Um 20.13 Uhr branden am Sonntag Jubel und Applaus in zwei Ecken der Lindener Stadthalle auf. Gerade ist das letzte der acht Ergebnisse aus den Wahlbezirken eingetrudelt. Als es auf einer Leinwand angezeigt wird, bilden sich Menschentrauben um Fabian Wedemann und Dennis Dern, die beiden Kandidaten, die am 2. April in der Stichwahl im Rennen um das Lindener Bürgermeisteramt stehen.

Das Ergebnis des ersten Wahlgangs ist ein Sieg der Bekanntheit und der kommunalpolitischen Erfahrung. Für die Stichwahl qualifiziert haben sich der Stadtverordnetenvorsteher Wedemann, seit 2011 für die CDU in Lindens Parlament aktiv, und der ehrenamtliche Stadtrat Dern, seit Oktober 2021 für die Grünen im Magistrat. Ausgeschieden sind Lale Sahin und Dr. Sandra Herrmann, die mit der Kommunalpolitik bisher eher mit der Perspekte von außen in Berührung gekommen sind - im Elternbeirat der Kita »Regenbogenland« und als Vorsitzende der Klimainitiative.

Mit mehr als 20 Prozentpunkten Vorsprung vor Gegenkandidat Dern (Grüne) entscheidet Wedemann (CDU) den ersten Wahlgang für sich. Er kommt auf 46,81 Prozent der Stimmen, Dern auf 25,01 Prozent. Wie hoch sind nun Derns Chancen in der Stichwahl einzuschätzen?

Das Wählerpotenzial Wedemanns sei ausgeschöpft, sagt Dr. Christof Schütz, Fraktionsvorsitzender der Grünen. Dies werde auch mit Blick auf die Kommunalwahl 2021 deutlich, als CDU und Freie Wähler gemeinsam 49,16 Prozent der Stimmen erhalten hatten. Schaffe es Dern, zusätzlich die Wähler für sich zu gewinnen, die im ersten Wahlgang Sahin und Herrmann ihre Stimme gegeben haben, sei das Bürgermeisterrennen offen.
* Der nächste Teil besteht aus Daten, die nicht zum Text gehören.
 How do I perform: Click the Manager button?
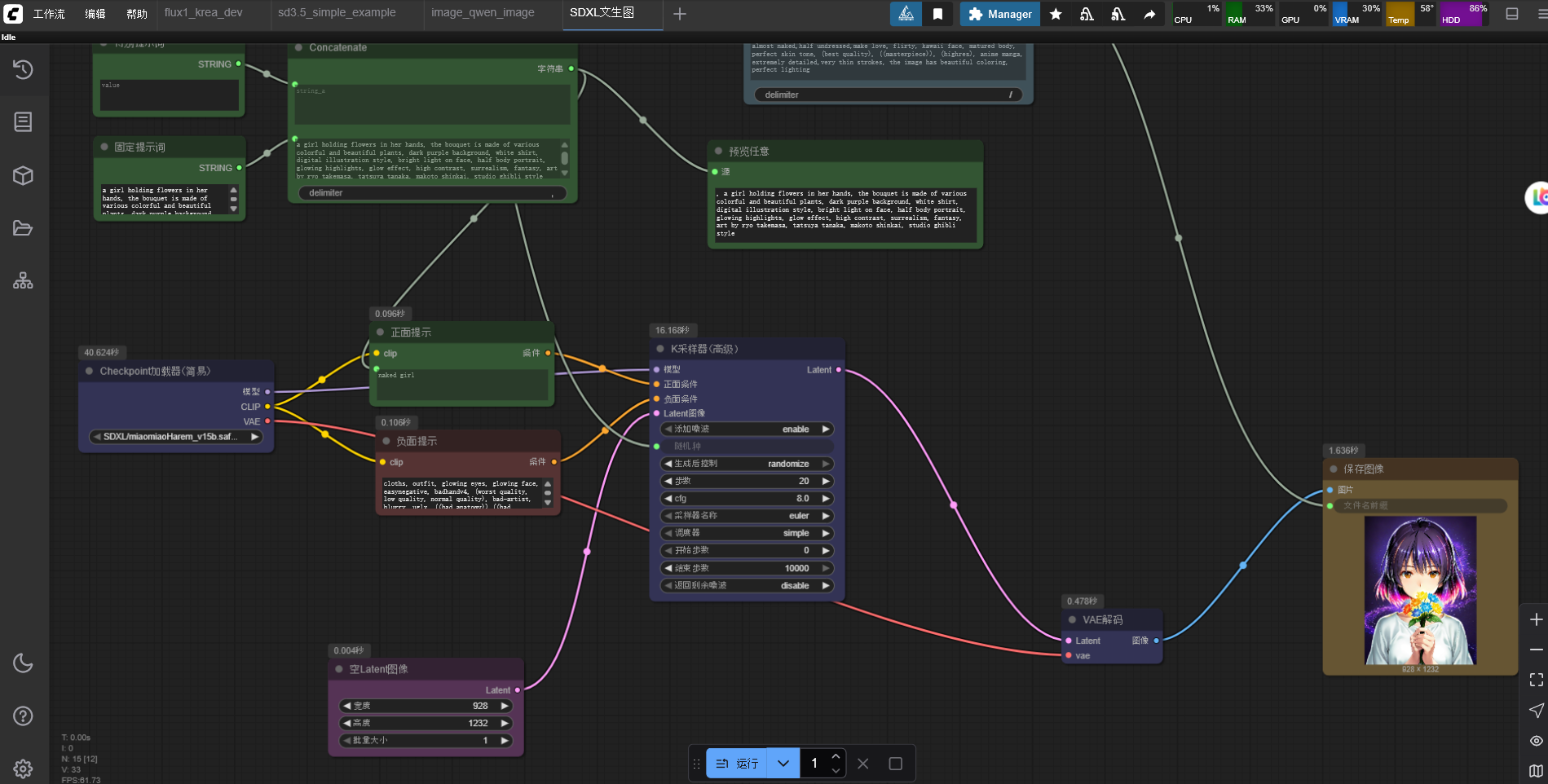click(999, 14)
»Wir wollen auch versuchen, Nichtwähler an Bord zu holen«, sagt Schütz. In den Bereichen größerer Wohnblocks beispielsweise liege noch Potenzial. Hier wolle man in den kommenden drei Wochen gezielt Wahlkampf von Haustür zu Haustür führen.

Der Wahlabend am Sonntag in der mit 200 Menschen gefüllten Stadthalle erinnerte in seiner Atmosphäre bisweilen an einen Kindergeburtstag. Während auf der Leinwand um 18.43 Uhr das erste Ergebnis aus der Burgschule aufblinkte, dort danach aber für eine halbe Stunde nichts weiter passierte, rannte mehr als ein Dutzend Kinder durch die Halle. Sie wuselten durch die Menschenmenge, spielten Fangen, rutschten immer wieder wie bei einem Torjubel auf Knien über den Boden.
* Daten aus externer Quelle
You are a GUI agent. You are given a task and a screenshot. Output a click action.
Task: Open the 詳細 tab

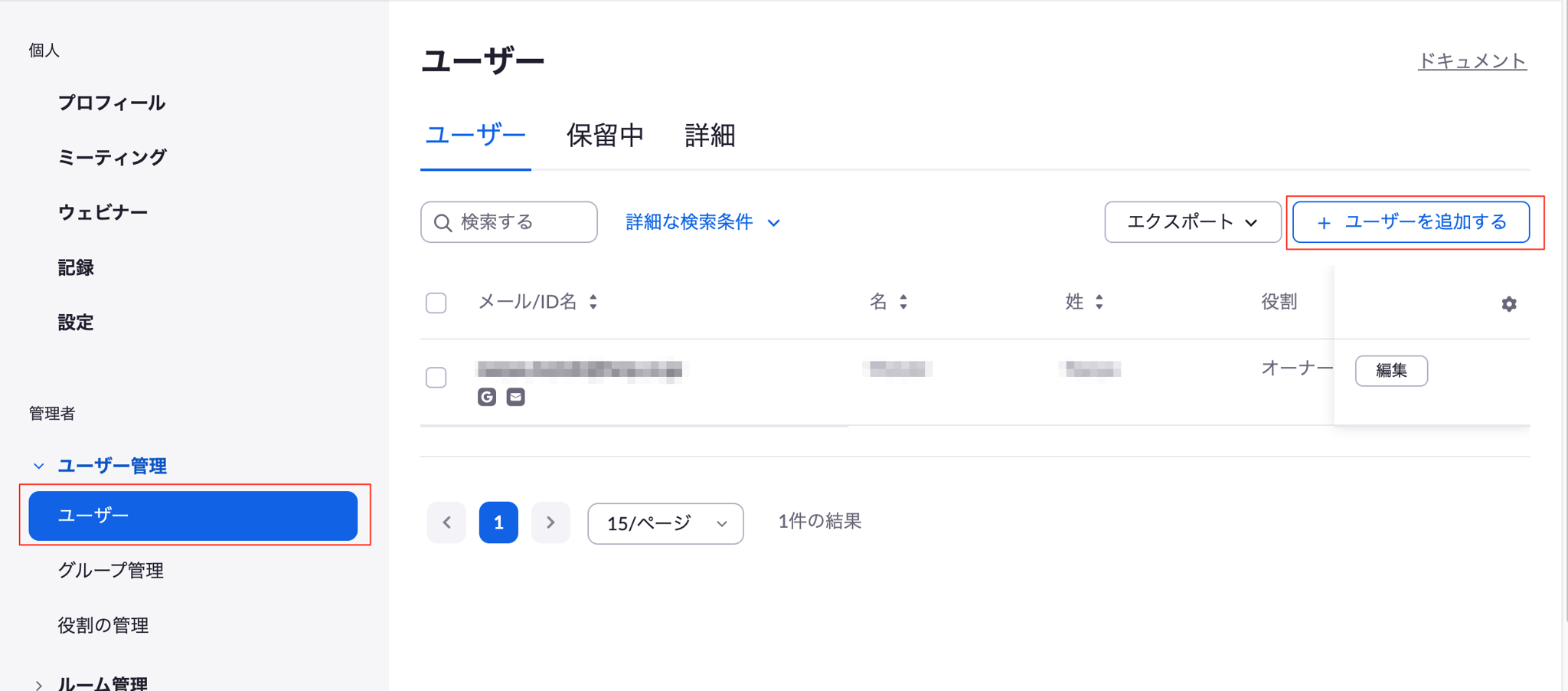pyautogui.click(x=710, y=136)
Ganz nebenbei machte der Abend so darauf aufmerksam, wie fair und geradezu friedlich der Wahlkampf in den vergangenen Wochen zwischen den Kandidaten gelaufen ist. Angriffe unter der Gürtellinie gab es nicht.
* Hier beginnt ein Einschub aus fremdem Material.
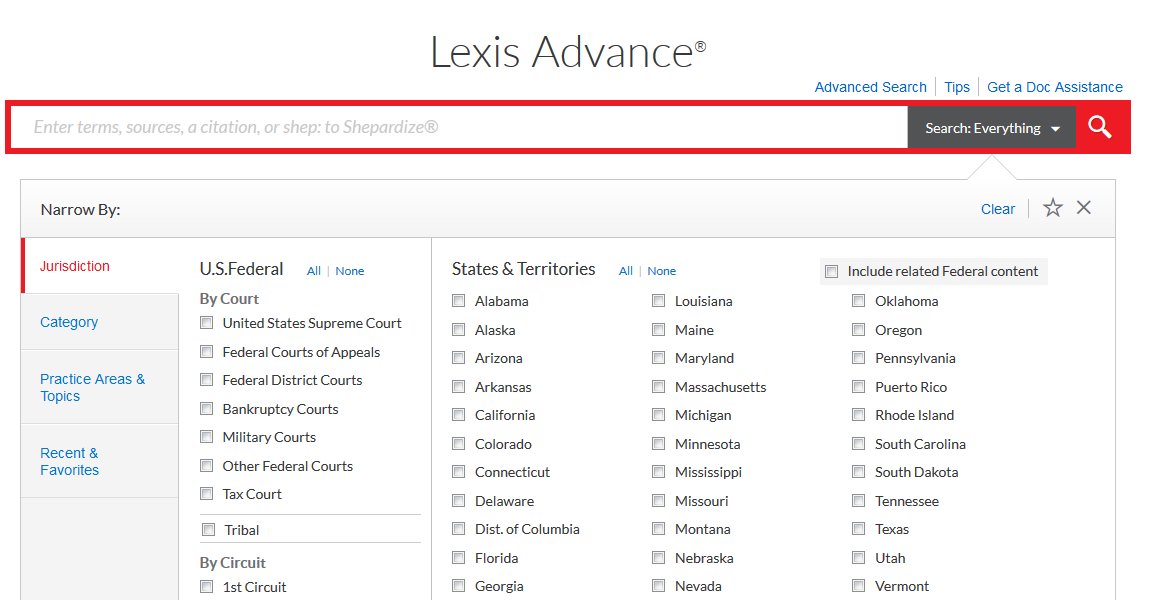
Task: Check the California jurisdiction checkbox
Action: pos(457,414)
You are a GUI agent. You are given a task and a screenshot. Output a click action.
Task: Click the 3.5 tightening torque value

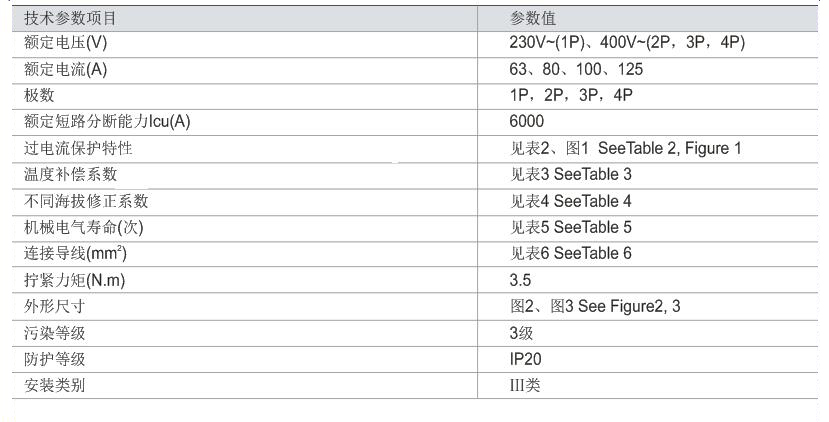click(521, 280)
Ein Anflug von Ärger trat einmal zwischen den beiden Lagern Derns und Wedemanns auf, als sich herausstellte, dass die Grünen einen Großteil der begehrten Orte für Wahlplakate im Stadtgebiet für ihren Kandidaten reserviert hatte, was aus Sicht der CDU dem Angebot der Grünen auf einen fairen Wahlkampf widersprach. Mehr als Grummeln im Hintergrund löste dies aber nicht aus.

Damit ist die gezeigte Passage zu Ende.